_PROBLEM DESCRIPTION:_ Return, word for word, only the lines of the data below that lie between the line with "Статьи (103, 24)" and the line with "12 (68, 2511)", those two lines included.

───── SUPPLIED INFORMATION ─────

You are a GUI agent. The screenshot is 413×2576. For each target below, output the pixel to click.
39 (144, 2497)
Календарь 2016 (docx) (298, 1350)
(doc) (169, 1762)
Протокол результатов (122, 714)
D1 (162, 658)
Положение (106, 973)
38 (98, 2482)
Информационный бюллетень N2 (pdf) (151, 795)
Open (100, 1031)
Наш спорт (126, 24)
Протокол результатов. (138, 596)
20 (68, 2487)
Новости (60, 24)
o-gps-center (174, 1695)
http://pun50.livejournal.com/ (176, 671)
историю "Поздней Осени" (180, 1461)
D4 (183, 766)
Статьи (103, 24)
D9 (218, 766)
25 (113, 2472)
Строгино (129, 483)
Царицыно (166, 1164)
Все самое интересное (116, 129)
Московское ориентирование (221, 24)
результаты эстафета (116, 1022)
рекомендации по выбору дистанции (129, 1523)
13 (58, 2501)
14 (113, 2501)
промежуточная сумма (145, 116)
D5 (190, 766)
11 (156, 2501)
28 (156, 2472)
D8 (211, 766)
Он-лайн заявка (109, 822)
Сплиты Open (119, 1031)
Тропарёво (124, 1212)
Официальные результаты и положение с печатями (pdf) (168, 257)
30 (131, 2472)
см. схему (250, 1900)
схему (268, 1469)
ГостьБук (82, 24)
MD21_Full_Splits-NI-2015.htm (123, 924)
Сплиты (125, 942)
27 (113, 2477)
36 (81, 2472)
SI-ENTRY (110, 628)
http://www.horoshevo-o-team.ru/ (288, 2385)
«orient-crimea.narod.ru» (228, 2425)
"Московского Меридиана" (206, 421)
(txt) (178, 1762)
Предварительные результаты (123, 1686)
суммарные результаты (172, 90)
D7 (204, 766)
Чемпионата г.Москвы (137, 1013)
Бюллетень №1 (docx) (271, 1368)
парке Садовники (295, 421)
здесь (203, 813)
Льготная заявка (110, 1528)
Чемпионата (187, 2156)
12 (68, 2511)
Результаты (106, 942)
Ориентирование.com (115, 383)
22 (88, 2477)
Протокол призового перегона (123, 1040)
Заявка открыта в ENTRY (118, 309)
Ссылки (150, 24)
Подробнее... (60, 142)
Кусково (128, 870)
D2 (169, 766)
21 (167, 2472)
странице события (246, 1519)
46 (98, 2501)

─────

_RESULT OF THIS TASK:_
Статьи (103, 24)
D9 (218, 766)
25 (113, 2472)
Строгино (129, 483)
Царицыно (166, 1164)
Все самое интересное (116, 129)
Московское ориентирование (221, 24)
результаты эстафета (116, 1022)
рекомендации по выбору дистанции (129, 1523)
13 (58, 2501)
14 (113, 2501)
промежуточная сумма (145, 116)
D5 (190, 766)
11 (156, 2501)
28 (156, 2472)
D8 (211, 766)
Он-лайн заявка (109, 822)
Сплиты Open (119, 1031)
Тропарёво (124, 1212)
Официальные результаты и положение с печатями (pdf) (168, 257)
30 (131, 2472)
см. схему (250, 1900)
схему (268, 1469)
ГостьБук (82, 24)
MD21_Full_Splits-NI-2015.htm (123, 924)
Сплиты (125, 942)
27 (113, 2477)
36 (81, 2472)
SI-ENTRY (110, 628)
http://www.horoshevo-o-team.ru/ (288, 2385)
«orient-crimea.narod.ru» (228, 2425)
"Московского Меридиана" (206, 421)
(txt) (178, 1762)
Предварительные результаты (123, 1686)
суммарные результаты (172, 90)
D7 (204, 766)
Чемпионата г.Москвы (137, 1013)
Бюллетень №1 (docx) (271, 1368)
парке Садовники (295, 421)
здесь (203, 813)
Льготная заявка (110, 1528)
Чемпионата (187, 2156)
12 (68, 2511)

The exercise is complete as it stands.